◆ Extracted data entries
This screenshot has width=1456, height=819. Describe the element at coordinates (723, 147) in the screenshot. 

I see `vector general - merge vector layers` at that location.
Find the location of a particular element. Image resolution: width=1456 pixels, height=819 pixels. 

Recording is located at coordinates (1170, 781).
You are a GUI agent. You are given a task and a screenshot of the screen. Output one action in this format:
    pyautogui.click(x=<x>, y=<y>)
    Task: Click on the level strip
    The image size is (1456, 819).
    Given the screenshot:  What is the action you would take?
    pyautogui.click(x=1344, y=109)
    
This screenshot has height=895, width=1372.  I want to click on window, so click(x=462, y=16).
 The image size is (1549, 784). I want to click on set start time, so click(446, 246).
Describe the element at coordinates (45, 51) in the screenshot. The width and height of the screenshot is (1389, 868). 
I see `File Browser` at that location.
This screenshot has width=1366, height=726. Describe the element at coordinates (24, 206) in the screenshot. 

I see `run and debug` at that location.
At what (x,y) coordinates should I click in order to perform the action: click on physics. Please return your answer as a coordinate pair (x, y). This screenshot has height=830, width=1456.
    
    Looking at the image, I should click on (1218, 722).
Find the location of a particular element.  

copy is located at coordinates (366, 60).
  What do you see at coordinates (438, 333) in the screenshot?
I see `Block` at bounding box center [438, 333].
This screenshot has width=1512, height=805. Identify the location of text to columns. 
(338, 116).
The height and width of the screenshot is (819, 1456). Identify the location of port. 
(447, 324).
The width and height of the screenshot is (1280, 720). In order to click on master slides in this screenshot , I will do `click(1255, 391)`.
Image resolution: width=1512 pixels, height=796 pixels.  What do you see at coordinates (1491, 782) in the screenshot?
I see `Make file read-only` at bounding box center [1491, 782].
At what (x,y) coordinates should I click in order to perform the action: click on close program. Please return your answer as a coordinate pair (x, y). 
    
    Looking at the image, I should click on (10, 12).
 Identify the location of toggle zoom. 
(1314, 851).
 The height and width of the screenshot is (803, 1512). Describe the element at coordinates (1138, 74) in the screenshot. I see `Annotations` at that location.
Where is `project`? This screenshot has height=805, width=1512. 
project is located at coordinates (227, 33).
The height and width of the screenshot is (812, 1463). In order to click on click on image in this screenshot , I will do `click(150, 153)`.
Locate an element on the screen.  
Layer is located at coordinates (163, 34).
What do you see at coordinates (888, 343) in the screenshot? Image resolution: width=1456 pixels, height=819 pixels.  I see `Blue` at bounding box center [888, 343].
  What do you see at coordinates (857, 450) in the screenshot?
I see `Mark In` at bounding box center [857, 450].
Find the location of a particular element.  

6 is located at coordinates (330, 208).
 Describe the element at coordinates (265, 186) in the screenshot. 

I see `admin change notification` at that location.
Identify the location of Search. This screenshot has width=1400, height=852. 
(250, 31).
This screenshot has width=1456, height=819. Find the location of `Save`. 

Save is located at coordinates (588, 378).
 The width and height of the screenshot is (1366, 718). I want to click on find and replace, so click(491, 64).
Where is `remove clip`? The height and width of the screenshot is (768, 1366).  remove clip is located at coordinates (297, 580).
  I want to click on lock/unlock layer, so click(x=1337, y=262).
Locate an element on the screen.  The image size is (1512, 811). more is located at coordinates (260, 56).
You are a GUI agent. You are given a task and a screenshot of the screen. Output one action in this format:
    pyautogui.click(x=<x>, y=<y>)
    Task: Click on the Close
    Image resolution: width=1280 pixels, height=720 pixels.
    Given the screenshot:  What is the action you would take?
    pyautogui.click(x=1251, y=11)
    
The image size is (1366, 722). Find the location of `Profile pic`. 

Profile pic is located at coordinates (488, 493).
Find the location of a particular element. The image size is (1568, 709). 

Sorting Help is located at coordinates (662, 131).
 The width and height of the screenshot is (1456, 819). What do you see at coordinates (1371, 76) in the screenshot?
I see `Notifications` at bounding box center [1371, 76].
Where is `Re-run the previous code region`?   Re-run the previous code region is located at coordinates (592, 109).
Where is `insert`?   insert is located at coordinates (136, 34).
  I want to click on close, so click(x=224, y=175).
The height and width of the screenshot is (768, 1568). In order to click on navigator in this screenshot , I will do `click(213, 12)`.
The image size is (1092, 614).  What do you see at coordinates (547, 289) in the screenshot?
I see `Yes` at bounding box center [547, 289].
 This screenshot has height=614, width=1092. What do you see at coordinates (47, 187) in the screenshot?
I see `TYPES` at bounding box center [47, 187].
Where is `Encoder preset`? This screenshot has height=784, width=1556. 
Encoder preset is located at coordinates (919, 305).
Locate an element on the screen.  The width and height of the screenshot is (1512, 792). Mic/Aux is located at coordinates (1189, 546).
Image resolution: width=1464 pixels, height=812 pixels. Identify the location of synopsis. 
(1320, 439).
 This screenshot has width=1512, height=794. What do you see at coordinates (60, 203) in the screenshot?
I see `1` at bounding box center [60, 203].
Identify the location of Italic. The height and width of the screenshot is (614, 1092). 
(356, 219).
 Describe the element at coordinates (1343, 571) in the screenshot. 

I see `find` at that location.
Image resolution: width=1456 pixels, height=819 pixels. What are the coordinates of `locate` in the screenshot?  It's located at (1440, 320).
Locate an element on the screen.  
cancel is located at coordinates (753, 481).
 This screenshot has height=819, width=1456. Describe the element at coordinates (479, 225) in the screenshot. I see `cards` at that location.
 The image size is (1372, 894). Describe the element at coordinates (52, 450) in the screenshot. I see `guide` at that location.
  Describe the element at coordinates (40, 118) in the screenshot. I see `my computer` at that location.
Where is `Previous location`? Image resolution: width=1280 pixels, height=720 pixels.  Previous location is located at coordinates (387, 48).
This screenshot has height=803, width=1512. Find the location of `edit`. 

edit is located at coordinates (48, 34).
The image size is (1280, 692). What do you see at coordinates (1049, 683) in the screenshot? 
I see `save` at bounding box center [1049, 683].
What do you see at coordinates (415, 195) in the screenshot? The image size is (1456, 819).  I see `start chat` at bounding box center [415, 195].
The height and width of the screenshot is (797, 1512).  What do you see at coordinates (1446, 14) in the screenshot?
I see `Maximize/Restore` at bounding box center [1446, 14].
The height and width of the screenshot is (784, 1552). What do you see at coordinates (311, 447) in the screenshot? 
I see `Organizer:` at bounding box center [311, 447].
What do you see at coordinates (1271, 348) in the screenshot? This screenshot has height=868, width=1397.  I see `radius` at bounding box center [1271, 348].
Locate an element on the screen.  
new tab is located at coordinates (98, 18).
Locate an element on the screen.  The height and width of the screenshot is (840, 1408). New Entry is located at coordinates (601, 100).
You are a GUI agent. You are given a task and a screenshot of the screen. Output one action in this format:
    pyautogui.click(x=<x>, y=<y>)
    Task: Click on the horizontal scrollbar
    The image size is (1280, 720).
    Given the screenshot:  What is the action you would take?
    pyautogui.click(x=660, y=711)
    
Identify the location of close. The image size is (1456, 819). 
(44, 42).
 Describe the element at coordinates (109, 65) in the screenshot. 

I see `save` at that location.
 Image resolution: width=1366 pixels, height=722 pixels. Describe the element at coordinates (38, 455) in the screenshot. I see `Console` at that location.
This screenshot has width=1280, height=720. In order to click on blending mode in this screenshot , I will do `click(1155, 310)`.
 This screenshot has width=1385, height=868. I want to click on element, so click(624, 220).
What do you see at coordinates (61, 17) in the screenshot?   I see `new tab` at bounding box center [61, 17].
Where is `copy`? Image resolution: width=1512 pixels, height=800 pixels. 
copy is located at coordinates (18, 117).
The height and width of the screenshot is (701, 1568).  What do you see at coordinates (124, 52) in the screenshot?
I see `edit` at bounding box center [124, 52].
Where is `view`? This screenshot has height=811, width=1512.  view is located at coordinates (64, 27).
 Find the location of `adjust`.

◆ Exercise directions
Starting at the line containing "Describe the element at coordinates (265, 186)" and ending at the line containing "I want to click on close, so", rewrite the records with "Find the location of" substituted by "Locate" and nothing else changed.

◆ Exercise solution
 Describe the element at coordinates (265, 186) in the screenshot. 

I see `admin change notification` at that location.
Identify the location of Search. This screenshot has width=1400, height=852. 
(250, 31).
This screenshot has width=1456, height=819. Locate `Save`. 

Save is located at coordinates (588, 378).
 The width and height of the screenshot is (1366, 718). I want to click on find and replace, so click(491, 64).
Where is `remove clip`? The height and width of the screenshot is (768, 1366).  remove clip is located at coordinates (297, 580).
  I want to click on lock/unlock layer, so click(x=1337, y=262).
Locate an element on the screen.  The image size is (1512, 811). more is located at coordinates (260, 56).
You are a GUI agent. You are given a task and a screenshot of the screen. Output one action in this format:
    pyautogui.click(x=<x>, y=<y>)
    Task: Click on the Close
    Image resolution: width=1280 pixels, height=720 pixels.
    Given the screenshot:  What is the action you would take?
    pyautogui.click(x=1251, y=11)
    
The image size is (1366, 722). Locate `Profile pic`. 

Profile pic is located at coordinates (488, 493).
Locate a particular element. The image size is (1568, 709). 

Sorting Help is located at coordinates (662, 131).
 The width and height of the screenshot is (1456, 819). What do you see at coordinates (1371, 76) in the screenshot?
I see `Notifications` at bounding box center [1371, 76].
Where is `Re-run the previous code region`?   Re-run the previous code region is located at coordinates (592, 109).
Where is `insert`?   insert is located at coordinates (136, 34).
  I want to click on close, so click(x=224, y=175).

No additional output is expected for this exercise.